- [Selected excerpt]:
# # # #

Lookahead and Lookbehind Zero-Length Assertions

Lookahead and lookbehind, collectively called “lookaround”, are zero-length assertions just like the start and end of line, and start and end of word anchors explained earlier in this tutorial. The difference is that lookaround actually matches characters, but then gives up the match, returning only the result: match or no match. That is why they are called “assertions”. They do not consume characters in the string, but only assert whether a match is possible or not. Lookaround allows you to create regular expressions that are impossible to create without them, or that would get very longwinded without them.

Positive and Negative Lookahead

Negative lookahead is indispensable if you want to match something not followed by something else. When explaining character classes, this tutorial explained why you cannot use a negated character class to match a q not followed by a u. Negative lookahead provides the solution: q(?!u). The negative lookahead construct is the pair of parentheses, with the opening parenthesis followed by a question mark and an exclamation point. Inside the lookahead, we have the trivial regex u.

Positive lookahead works just the same. q(?=u) matches a q that is followed by a u, without making the u part of the match. The positive lookahead construct is a pair of parentheses, with the opening parenthesis followed by a question mark and an equals sign.

# # # #

- [Given request]: Set down, word for word, the stretch of the lookaround excerpt from "Negative lookahead is" through "trivial regex u.".

- [Data section]:
# # # #

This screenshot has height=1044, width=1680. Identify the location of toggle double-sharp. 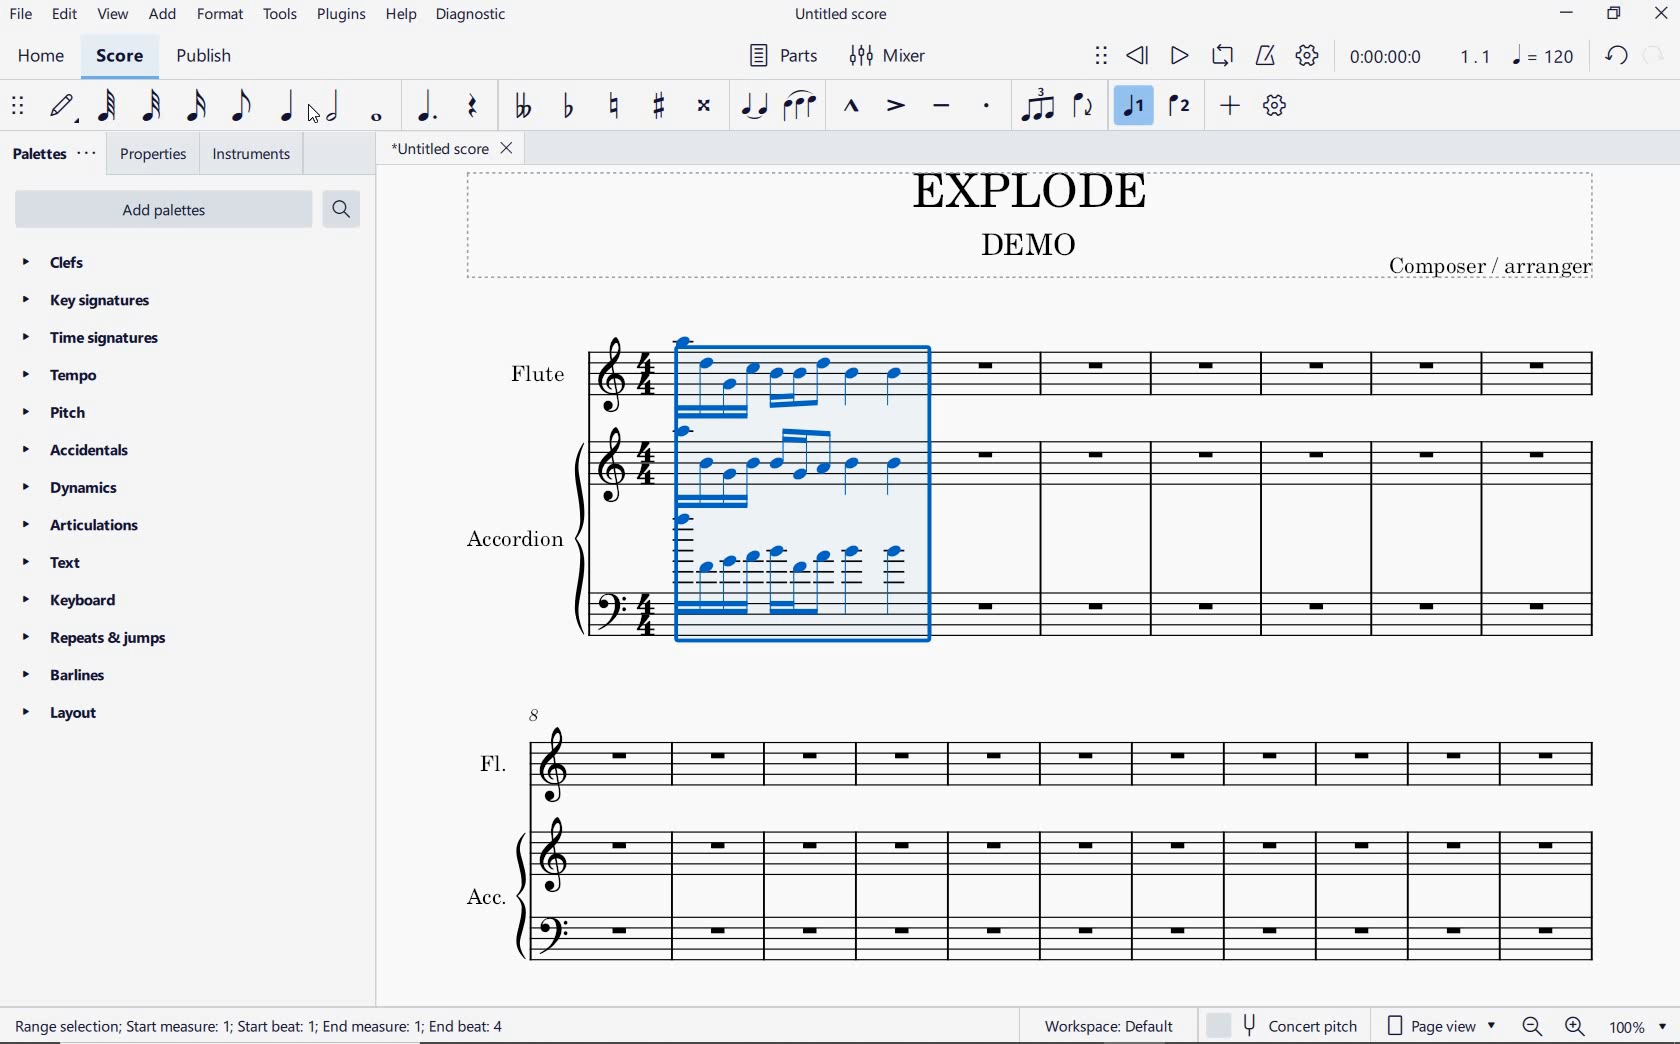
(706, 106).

# # # #

- [Answer to the task]:
Negative lookahead is indispensable if you want to match something not followed by something else. When explaining character classes, this tutorial explained why you cannot use a negated character class to match a q not followed by a u. Negative lookahead provides the solution: q(?!u). The negative lookahead construct is the pair of parentheses, with the opening parenthesis followed by a question mark and an exclamation point. Inside the lookahead, we have the trivial regex u.